Sinusoidal Projection (Credit: Daniel R. Strebe/Wikimedia Commons)

Robinson Projection

This attempt at creating a faithful world map took a similar tack to the Sinusoidal by pulling out the edges of the map to mimic a sphere. The Robinson isn’t as extreme, however, taking the form of a much more gentle oval. The map was an attempt at a compromise between distorting the areas of continents and the angles of coordinate line. It was used by both Rand McNally and the National Geographic Society at one point.

Robinson Projection (Credit: Daniel R. Strebe/Wikimedia Commons)

Bonne Projection

A more outside-of-the-box example of mapmaking ingenuity, the Bonne Projection actually dates back to the 16th century. The heart shape preserves integrity near the center, but gets progressively more unrealistic as it moves outward. Keeping the focus on Europe and Africa means that most areas of interest to early cartographers were rendered nearly accurately, although Australia does suffer some unfortunate stretching.

Bonne Projection (Credit: Daniel R. Strebe/Wikimedia Commons)

Armadillo Projection

This map attempts a kind of 3-D simulation by projecting the map onto a torus. This keeps the continents in decent shape while causing the oceans to appear smaller, and cutting off half of Australia and all of New Zealand. As with other maps, the tops and sides suffer from the most distortion.

Armadillo Projection (Credit: Daniel R. Strebe/Wikimedia Commons)

Read More: 6 of the World’s Oldest Maps


What Is the Most Accurate Map of the World?

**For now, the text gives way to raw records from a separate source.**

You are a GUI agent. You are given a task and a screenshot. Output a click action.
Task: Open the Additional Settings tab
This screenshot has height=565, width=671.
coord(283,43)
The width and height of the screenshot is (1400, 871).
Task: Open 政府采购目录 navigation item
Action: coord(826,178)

We may finally have a faithful flat map, however. The 2016 winner of Japan’s prestigious Good Design, designers figured out how to translate our spherical world into a rectangular box. Hajime Narukawa, a Tokyo-based architect and artist, broke the globe up into 96 regions and folded it into a tetrahedron and then a pyramid before finally flattening it into a two-dimensional sheet.

The multi-step process preserves the true dimensions of the continents by angling them outward instead of stretching them, maintaining the illusion that they’re all laid out vertically like we’re used to. Their website states that the goal was to create a map better suited to address the problems of the 21st century, including rapidly diminishing sea ice and territorial claims of marine territory, by more accurately depicting what areas near the poles actually look like.

AuthaGraph

Called the AuthaGraph, the result is a world map that looks a little different than most of us are used to. Seen in rectangular form, Antarctica is intact and at the bottom right.

The Americas and Africa are tilted inward and pushed to the upper corners of the map, while Australia sits perfectly upright at the bottom center. The lines of latitude and longitude veer in odd directions, the result of transformations that broke them from their naturally spherical configuration.


Read More: The Mystery of Extraordinarily Accurate Medieval Maps


Finally, an Accurate Scale World Map

Most importantly, the continents are all rendered as they actually appear. Africa has regained its geographic primacy while North America and Europe are shrunk back to their true sizes. The oceans, too, are finally represented accurately. By breaking long standing rules governing how the continents and lines of latitude and longitude should appear, Narukawa has achieved a geographically accurate depiction of Earth.

This would make awesome bathroom tiles. (Credit: AuthaGraph)

His projection can even be tessellated to create a never-ending sequence of continents laid out next to each other. You can buy an origami version of his map composed of tiny segments separated by seams that folds from a globe to a sheet and back again.

The path of the International Space Station, as mapped over a tessellation of Narukawa's world map. (Credit: AuthaGraph)

Narukawa says that his map is not quite accurate yet — some regions are slightly distorted. He hopes to perform even more subdivisions of his globe to achieve true representations of the continents and ensure the most accurate map of the world.